スペイン中銀は、他の国と同様に新型ウイルス感染拡大によりスペイン経済が「極めて深刻」な影響を受けているとし、先行き不透明性は引き続き極めて高いとしながらも、感染拡大抑制措置が実施されている期間に基づく4つのシナリオを示した。

3月中旬に導入された抑制策が8週間で解除された場合、今年の経済成長率はマイナス6.8%になると予想。ただ8週間のロックダウン(都市封鎖)で企業の流動性が枯渇し、債務支払い問題に発展した場合は9.5%のマイナス成長、ロックダウンが12週間続いた場合は12.4%のマイナス成長に陥るとした。

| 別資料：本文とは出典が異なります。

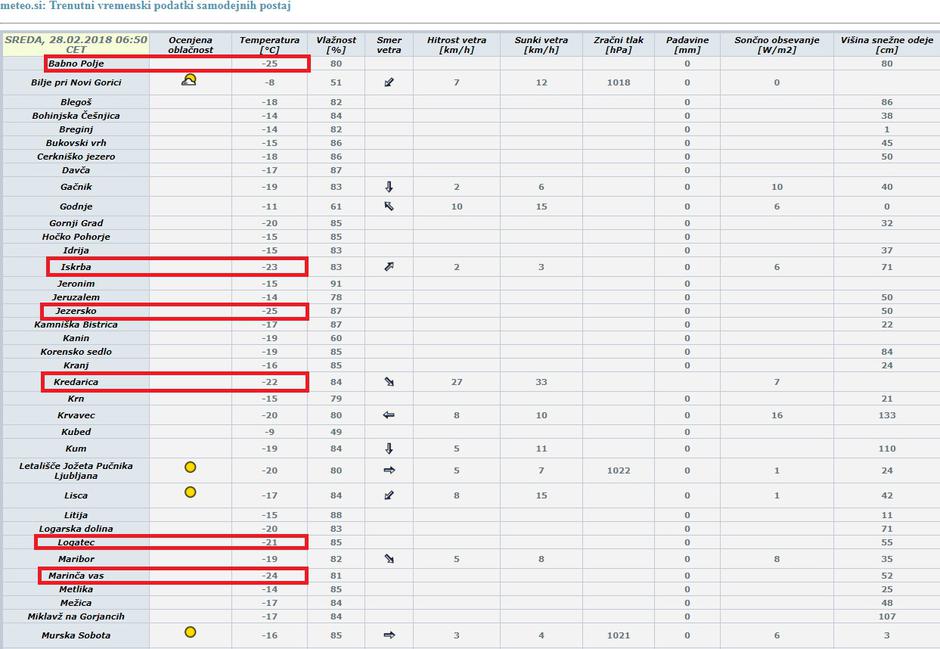The image size is (940, 649).
Task: Click the wind direction arrow in the Kum row
Action: [x=389, y=449]
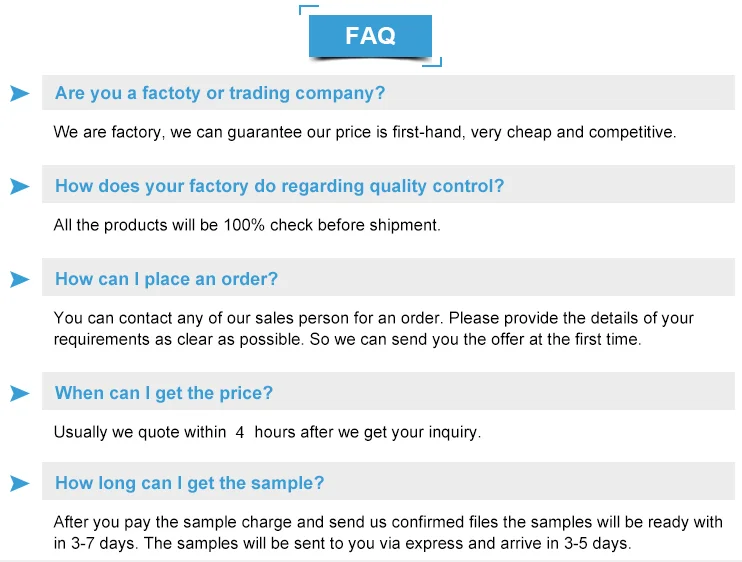Click the line starting 'You can contact any'
Screen dimensions: 742x562
(373, 318)
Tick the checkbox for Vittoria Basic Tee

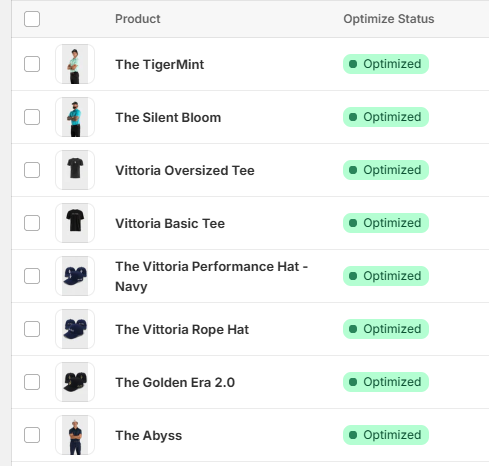(x=32, y=223)
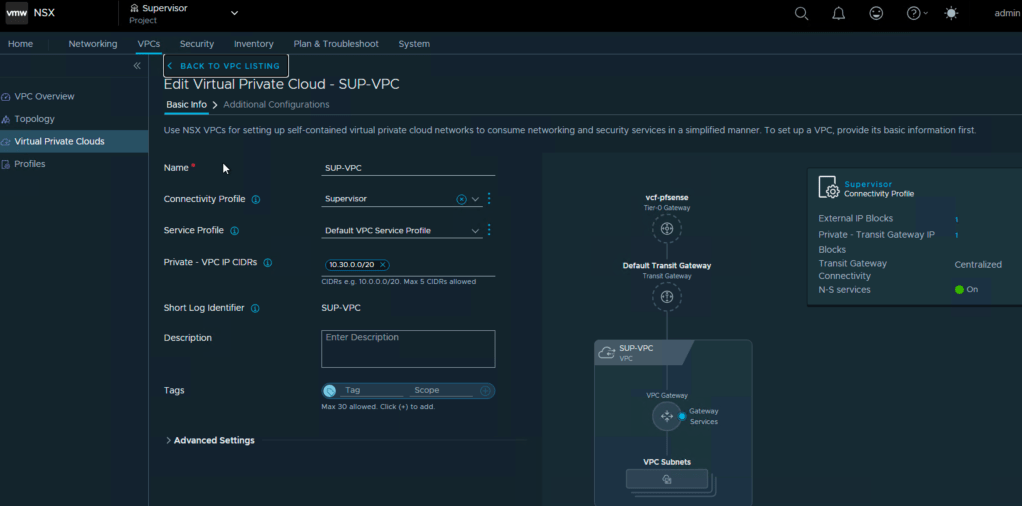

失業率については、最悪のケースでは今年は21.7%まで高まる恐れがあると予想。21年には19.9%に戻すとの見方を示した。

ただ、いかなるシナリオの下でも経済は今年の下半期には上向き始め、来年は「力強く回復」すると予想。来年はプラス5.5─8.5%のプラス成長が見込めるとした。

このほか財政赤字の対GDP比率は、20年は7.2─11%、21年は5.2─7.4%になると予想。公的債務の対GDP比率は20年は最悪のシナリオの下で122.3%まで上昇するとの見方を示した。

国際通貨基金(IMF)は最新の世界経済見通しで、今年はスペインは8%のマイナス成長に陥るとの見方を示した。